Tarefas propostas
1 - No texto sobre o ambiente acadêmico, reescreva em forma de lista o parágrafo que começa com "Outro problema é o ambiente acadêmico". Seja mais breve, mas mantenha os fatos principais.
2 - Transcreva do texto sobre o ambiente acadêmico tudo o que vai desde "Outro problema é" até "liberta e limita.".

Texto da página

# # #

Outro problema é o ambiente acadêmico. Seguindo programas de pesquisa de universidades, teria todo o trabalho deformado e limitado pelas regras das academias atuais. Há excessiva especialização como há montanha de pesquisas fictícias, pois ver a realidade a fundo obriga chegar a conclusões socialistas. A burocracia universitária consolidou regras conservadoras que impedem o exercício de livre pensamento. Para garantir o doutorado e evitar a desmoralização, os membros da academia evitam riscos teóricos reais. Nas humanidades, por exemplo, a pós-modernidade e outras quase ciências imperam, sufocando a verdadeira análise crítica. Como observou Lucáks, perdeu-se a noção de historicidade, de história viva. Pude me livrar de tais limites, contanto aceitasse certo isolamento social que ao mesmo tempo liberta e limita.

# # #

Dados fornecidos
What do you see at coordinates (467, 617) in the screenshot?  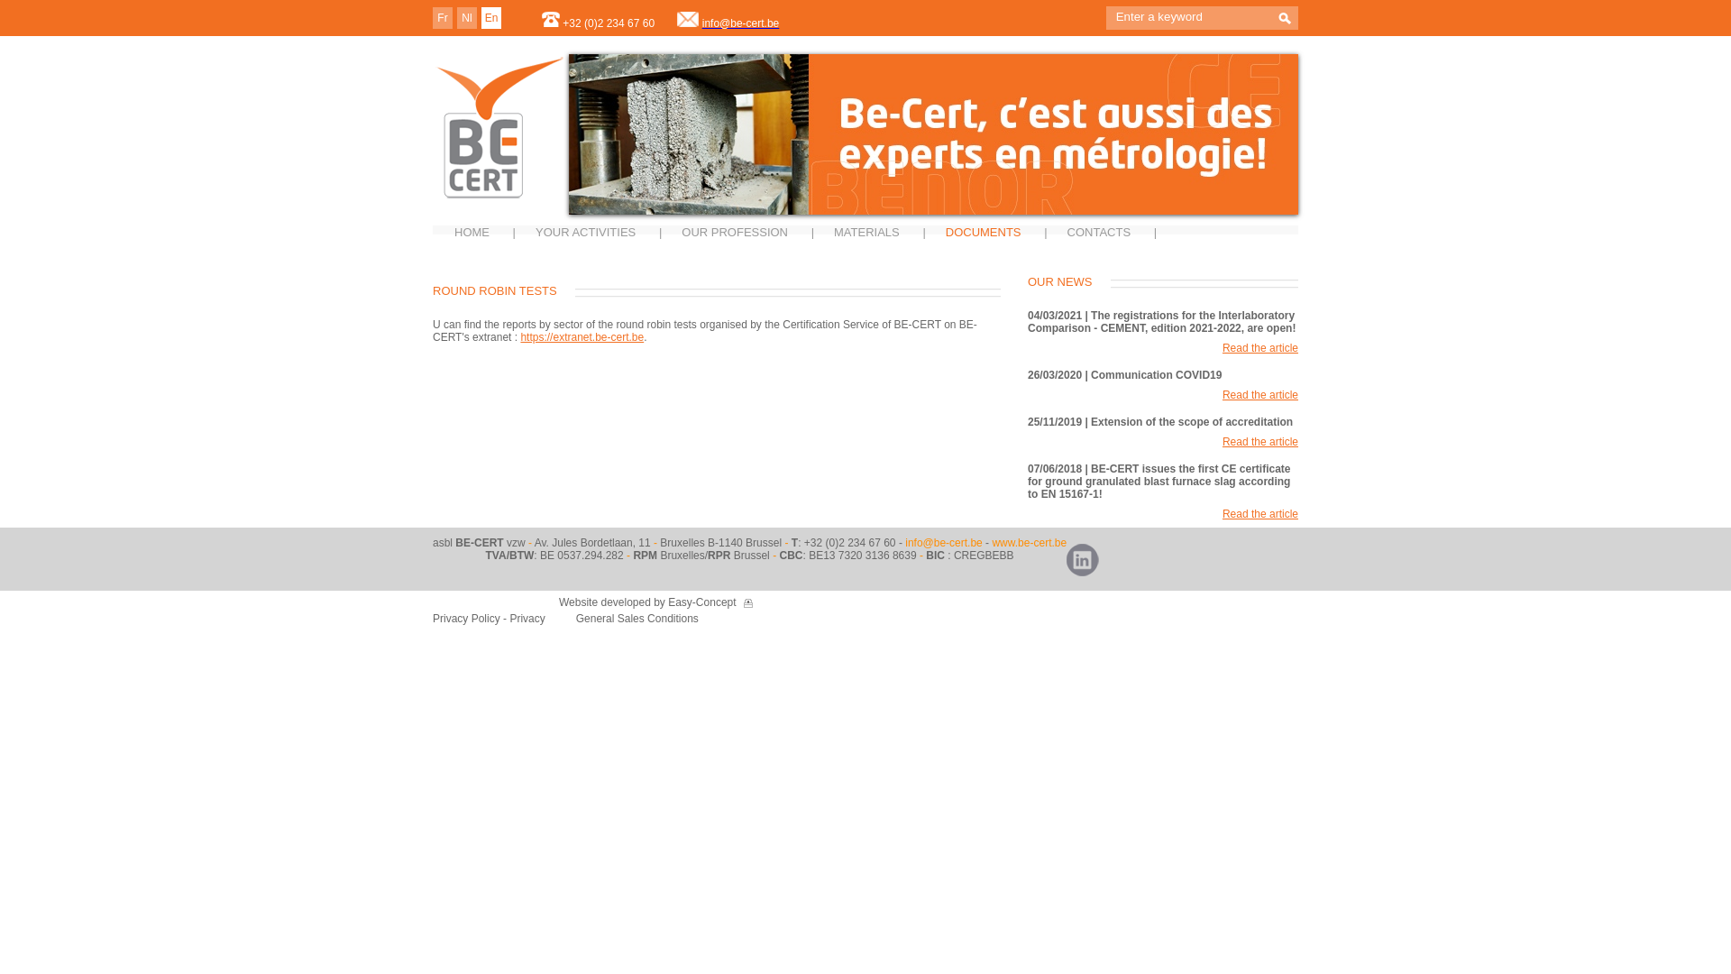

# # #

Respostas das tarefas
1 -
- O ambiente acadêmico é outro problema: seguir os programas de pesquisa das universidades deformaria e limitaria todo o trabalho.
- Há especialização excessiva e muitas pesquisas fictícias, porque ver a realidade a fundo obriga a chegar a conclusões socialistas.
- A burocracia universitária consolidou regras conservadoras que impedem o livre pensamento.
- Para garantir o doutorado e evitar a desmoralização, os acadêmicos evitam riscos teóricos reais.
- Nas humanidades, a pós-modernidade e outras quase ciências imperam e sufocam a análise crítica. Como observou Lucáks, perdeu-se a noção de historicidade.
- Pude me livrar desses limites ao aceitar certo isolamento social, que ao mesmo tempo liberta e limita.

2 -
Outro problema é o ambiente acadêmico. Seguindo programas de pesquisa de universidades, teria todo o trabalho deformado e limitado pelas regras das academias atuais. Há excessiva especialização como há montanha de pesquisas fictícias, pois ver a realidade a fundo obriga chegar a conclusões socialistas. A burocracia universitária consolidou regras conservadoras que impedem o exercício de livre pensamento. Para garantir o doutorado e evitar a desmoralização, os membros da academia evitam riscos teóricos reais. Nas humanidades, por exemplo, a pós-modernidade e outras quase ciências imperam, sufocando a verdadeira análise crítica. Como observou Lucáks, perdeu-se a noção de historicidade, de história viva. Pude me livrar de tais limites, contanto aceitasse certo isolamento social que ao mesmo tempo liberta e limita.